◆ Your objective: Look through the entries and count each line that includes the string "will". Reply with the number alone.

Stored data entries
════════

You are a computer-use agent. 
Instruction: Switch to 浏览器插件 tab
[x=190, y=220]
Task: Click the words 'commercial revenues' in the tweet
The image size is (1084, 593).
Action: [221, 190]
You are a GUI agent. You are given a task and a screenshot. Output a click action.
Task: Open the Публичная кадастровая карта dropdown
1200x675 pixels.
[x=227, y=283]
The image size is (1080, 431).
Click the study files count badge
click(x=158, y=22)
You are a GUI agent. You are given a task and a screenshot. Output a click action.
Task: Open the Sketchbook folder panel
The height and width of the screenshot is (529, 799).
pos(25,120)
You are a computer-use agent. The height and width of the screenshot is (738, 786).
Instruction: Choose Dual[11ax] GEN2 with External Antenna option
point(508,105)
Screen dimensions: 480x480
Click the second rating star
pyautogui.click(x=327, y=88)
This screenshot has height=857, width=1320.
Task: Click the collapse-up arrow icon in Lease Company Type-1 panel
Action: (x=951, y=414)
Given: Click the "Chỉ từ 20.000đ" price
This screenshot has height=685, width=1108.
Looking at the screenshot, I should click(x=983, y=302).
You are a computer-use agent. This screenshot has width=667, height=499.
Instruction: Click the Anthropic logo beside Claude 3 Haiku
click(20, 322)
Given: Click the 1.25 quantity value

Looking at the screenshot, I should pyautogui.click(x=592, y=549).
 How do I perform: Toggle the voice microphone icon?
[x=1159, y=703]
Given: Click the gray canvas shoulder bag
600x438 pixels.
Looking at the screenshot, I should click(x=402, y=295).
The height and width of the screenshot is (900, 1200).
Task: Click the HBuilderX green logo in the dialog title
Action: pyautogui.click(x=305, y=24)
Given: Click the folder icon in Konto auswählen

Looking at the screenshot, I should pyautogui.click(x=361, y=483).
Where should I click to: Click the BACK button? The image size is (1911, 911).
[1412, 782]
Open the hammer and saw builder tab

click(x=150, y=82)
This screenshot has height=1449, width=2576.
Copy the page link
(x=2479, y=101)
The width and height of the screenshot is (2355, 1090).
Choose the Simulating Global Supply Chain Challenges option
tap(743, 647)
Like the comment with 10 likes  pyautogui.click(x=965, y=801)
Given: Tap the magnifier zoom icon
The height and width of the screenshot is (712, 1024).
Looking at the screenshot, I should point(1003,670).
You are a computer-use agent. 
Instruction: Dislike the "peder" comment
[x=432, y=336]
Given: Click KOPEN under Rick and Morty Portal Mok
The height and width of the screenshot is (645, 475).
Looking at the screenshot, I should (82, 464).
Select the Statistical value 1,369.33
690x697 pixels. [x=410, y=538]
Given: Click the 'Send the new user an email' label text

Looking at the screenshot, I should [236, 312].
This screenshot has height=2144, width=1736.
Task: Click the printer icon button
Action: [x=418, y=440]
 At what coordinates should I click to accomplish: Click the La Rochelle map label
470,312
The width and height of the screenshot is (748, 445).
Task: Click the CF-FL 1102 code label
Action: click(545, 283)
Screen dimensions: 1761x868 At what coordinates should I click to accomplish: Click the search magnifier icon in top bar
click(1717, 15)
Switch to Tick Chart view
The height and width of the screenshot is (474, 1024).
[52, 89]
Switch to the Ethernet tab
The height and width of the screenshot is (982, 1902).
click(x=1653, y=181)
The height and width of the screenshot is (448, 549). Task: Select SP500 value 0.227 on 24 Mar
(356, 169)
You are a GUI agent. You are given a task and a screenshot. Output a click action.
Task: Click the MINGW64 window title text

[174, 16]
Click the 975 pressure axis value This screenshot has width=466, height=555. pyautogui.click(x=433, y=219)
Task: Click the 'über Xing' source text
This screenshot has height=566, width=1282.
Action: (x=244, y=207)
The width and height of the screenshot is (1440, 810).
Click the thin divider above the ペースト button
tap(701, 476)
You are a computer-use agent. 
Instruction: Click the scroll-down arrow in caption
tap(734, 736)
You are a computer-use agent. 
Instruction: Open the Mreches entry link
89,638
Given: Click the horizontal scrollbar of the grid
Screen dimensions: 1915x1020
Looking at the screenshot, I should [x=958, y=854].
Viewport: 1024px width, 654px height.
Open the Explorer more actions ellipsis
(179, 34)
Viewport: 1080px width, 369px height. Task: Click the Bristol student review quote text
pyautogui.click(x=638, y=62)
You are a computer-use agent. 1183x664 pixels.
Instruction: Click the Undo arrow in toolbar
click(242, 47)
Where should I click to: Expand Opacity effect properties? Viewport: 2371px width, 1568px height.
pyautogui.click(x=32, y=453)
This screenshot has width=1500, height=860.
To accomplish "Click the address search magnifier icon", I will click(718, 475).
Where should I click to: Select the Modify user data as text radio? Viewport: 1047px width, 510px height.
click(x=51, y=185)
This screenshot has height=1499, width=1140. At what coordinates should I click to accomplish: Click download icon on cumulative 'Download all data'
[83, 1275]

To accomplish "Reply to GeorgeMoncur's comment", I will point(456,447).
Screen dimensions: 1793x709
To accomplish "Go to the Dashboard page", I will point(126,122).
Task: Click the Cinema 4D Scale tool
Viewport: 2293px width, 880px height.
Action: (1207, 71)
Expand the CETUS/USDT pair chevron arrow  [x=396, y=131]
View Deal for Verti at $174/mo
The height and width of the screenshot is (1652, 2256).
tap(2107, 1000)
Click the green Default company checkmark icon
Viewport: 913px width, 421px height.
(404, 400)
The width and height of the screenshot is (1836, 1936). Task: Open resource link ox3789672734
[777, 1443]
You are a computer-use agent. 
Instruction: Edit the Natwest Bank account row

════════

◆ Answer box: 3